**Quoted passage**
◇ ◇ ◇ ◇

There are three other matters worthy of consideration. One is that Cleopatra was the only ruler of her dynasty who knew, in addition to her native Greek, the Egyptian language. This suggests close association with an Egyptian speaker, perhaps her mother. Secondly, Cleopatra’s daughter, who became queen of Mauretania (and was mixed ethnically herself, as her father was Roman), honored the Egyptian religious elite at her far-off capital of Mauretanian Caesarea (in modern Algeria). This makes sense if they were part of her ancestral family. And third – especially relevant in demolishing any suggestion that Cleopatra had black African blood – the representations of her in Greek and Roman art and coins do not show anything other than traditional Mediterranean ethnicity, although artists were perfectly capable of showing other ethnic groups.

To sum up: it is quite possible that Cleopatra was pure Macedonian Greek. But it is probable that she had some Egyptian blood, although the amount is uncertain. Certainly it was no more than half, and probably less. The best evidence is that she was three-quarters Macedonian Greek and one-quarter Egyptian. There is no room for anything else, certainly not for any black African blood.

Yet all this argumentation is rather silly. What is important about Cleopatra is that she became one of the most powerful rulers of her era. She was a skilled linguist, a naval commander, an expert administrator, a religious leader who was seen by some as a messianic figure, and a worthy opponent of the Romans. She was worshipped in Egypt for at over 400 years after her death. Race seems irrelevant in such a situation, and it goes without saying that people should be judged by their abilities, not their race. But sadly, even in twenty-first century America, this is far from the case. It is unlikely that Cleopatra cared about her racial makeup, but people over 2000 years later still obsess about it, thus trivializing her accomplishments.

Headline image credit: The meeting of Antony and Cleopatra, by Sir Lawrence Alma-Tadema. Public domain via Wikimedia Commons.

Recent Comments

  1. [...] This post was mentioned on Twitter by Teresa Rolfe Kravtin, Lauren. Lauren said: Controversy over Cleopatra's true race–but does it matter? http://bit.ly/gH3lvy [...]

  2. Peter

    It is ironic claiming Cleopatra being Macedonian Greek.There is no such thing as Macedonian Greek.Obviously, the Greek friends do follow Greeces historical falsifications as did this writer.It is shameful to say the least an outsider to fabricate true history.To put it in perspective;The City States were under the Macedonian yoke since 338 BC when the Macedonians defeated them at Chaeronea.Their history ceased to exist till 1829.Remember,Macedonia existed before Greece ever did.Greece annexed part of Macedonia in 1913,Never before Macedonia belonged to Greece.

  3. Naumovski

    There is no such thing as Macedonian Greek ethnicity for a historian you dont know much Macedonian and Greek are two separate ethnicities and I find it offensive when you refer to this mix, Macedonians are Macedonians stop distorting history, there is no Greek in this elemant whatsoever.

◇ ◇ ◇ ◇

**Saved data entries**
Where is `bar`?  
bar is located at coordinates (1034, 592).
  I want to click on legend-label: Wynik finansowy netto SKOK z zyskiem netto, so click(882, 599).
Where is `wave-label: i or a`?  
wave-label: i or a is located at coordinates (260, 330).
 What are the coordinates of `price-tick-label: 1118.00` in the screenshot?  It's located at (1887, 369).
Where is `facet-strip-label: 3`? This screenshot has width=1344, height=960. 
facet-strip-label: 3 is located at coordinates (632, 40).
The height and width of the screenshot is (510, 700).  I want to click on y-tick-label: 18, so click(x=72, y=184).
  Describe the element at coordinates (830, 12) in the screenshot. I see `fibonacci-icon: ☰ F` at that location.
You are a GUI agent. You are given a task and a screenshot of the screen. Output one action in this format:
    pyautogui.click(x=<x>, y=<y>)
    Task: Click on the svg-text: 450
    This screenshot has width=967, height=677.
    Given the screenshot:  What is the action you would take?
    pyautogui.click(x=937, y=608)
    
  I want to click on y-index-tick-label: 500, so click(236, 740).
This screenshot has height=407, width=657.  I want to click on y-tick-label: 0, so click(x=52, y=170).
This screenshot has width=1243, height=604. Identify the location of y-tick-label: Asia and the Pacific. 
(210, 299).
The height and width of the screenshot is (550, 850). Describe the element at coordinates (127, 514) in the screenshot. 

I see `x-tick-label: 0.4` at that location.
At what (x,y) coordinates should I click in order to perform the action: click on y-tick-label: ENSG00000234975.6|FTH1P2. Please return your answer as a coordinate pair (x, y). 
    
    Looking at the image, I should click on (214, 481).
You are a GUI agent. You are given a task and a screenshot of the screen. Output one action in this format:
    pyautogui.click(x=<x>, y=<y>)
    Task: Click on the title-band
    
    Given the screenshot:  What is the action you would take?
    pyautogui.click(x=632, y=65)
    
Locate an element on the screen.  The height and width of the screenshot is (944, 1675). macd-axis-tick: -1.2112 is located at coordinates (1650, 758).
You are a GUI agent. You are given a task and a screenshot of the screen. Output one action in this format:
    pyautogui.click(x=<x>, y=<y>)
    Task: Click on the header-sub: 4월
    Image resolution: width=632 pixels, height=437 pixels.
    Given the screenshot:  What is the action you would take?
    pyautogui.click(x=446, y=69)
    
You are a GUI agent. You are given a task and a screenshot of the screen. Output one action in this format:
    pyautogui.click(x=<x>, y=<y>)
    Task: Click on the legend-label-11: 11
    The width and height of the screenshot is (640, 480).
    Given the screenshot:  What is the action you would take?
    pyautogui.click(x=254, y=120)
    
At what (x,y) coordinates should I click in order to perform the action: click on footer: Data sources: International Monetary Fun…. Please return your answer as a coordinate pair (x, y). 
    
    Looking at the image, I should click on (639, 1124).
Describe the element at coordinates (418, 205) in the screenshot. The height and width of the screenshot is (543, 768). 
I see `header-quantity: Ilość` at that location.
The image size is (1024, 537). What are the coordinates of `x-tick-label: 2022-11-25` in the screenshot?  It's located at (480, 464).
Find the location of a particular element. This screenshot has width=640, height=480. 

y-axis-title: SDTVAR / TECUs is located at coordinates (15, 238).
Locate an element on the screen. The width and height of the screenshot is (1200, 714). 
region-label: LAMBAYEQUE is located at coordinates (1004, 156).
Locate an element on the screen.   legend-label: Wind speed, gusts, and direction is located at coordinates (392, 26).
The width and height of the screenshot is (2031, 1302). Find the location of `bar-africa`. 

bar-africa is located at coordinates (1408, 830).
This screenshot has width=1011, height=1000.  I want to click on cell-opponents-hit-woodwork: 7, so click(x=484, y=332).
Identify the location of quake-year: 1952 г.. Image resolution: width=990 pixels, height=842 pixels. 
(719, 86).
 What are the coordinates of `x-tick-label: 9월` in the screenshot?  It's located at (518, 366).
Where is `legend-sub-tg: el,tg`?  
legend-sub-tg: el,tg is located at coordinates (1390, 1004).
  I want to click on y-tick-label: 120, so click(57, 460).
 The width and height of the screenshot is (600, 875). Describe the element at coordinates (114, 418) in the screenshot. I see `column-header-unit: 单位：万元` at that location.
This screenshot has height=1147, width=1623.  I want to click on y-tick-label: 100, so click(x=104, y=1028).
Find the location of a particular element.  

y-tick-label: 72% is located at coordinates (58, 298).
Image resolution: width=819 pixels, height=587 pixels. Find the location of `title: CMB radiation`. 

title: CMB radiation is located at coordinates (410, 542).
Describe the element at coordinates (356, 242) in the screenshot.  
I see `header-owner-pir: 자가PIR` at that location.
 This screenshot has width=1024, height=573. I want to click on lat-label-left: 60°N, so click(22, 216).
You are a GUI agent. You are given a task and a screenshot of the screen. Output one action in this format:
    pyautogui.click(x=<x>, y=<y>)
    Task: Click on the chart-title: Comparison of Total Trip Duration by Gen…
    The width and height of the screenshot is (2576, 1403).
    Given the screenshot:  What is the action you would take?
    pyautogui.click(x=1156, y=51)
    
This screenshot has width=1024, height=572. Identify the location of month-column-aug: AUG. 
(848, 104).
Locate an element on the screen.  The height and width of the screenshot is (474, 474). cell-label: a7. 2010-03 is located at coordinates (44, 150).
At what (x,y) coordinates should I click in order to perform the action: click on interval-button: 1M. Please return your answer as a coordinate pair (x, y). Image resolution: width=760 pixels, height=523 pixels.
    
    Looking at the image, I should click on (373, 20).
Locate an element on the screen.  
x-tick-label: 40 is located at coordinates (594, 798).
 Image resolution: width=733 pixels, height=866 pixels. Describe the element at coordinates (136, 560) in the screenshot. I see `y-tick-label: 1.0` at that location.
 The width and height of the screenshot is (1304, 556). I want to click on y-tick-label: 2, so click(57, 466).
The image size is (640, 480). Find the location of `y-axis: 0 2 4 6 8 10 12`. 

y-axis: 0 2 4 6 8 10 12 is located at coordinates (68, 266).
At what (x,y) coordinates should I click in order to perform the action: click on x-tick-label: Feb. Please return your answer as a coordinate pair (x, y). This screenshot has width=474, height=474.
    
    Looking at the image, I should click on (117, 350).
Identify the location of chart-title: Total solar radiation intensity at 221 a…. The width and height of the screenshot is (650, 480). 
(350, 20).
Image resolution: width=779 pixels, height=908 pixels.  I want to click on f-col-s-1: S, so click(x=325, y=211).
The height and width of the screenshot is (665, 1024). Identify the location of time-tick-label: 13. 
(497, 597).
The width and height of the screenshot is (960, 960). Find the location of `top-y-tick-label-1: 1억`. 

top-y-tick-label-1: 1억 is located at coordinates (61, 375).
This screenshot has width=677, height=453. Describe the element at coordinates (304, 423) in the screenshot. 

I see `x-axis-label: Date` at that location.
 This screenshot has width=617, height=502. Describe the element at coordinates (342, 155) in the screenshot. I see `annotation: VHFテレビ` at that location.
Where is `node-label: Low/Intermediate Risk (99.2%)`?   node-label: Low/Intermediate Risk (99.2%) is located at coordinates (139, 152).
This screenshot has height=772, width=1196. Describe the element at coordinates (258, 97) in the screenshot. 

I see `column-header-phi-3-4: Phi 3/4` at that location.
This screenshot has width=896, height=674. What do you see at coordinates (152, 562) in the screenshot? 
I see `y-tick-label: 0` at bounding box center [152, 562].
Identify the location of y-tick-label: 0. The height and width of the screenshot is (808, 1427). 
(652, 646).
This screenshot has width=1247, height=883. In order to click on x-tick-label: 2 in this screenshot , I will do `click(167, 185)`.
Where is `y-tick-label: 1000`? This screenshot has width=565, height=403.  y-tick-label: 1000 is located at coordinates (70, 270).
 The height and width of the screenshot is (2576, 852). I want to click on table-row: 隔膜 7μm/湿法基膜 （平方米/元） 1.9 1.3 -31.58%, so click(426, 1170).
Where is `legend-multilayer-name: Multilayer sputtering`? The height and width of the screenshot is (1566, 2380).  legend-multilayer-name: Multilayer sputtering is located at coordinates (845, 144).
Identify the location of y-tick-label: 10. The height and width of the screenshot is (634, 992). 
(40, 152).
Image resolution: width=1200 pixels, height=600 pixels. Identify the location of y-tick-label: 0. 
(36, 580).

◇ ◇ ◇ ◇

**The problem**
Please output the passage on Cleopatra's ancestry word for word, beginning at the words "Yet all this" and stopping after "trivializing her accomplishments.".

**Task response**
Yet all this argumentation is rather silly. What is important about Cleopatra is that she became one of the most powerful rulers of her era. She was a skilled linguist, a naval commander, an expert administrator, a religious leader who was seen by some as a messianic figure, and a worthy opponent of the Romans. She was worshipped in Egypt for at over 400 years after her death. Race seems irrelevant in such a situation, and it goes without saying that people should be judged by their abilities, not their race. But sadly, even in twenty-first century America, this is far from the case. It is unlikely that Cleopatra cared about her racial makeup, but people over 2000 years later still obsess about it, thus trivializing her accomplishments.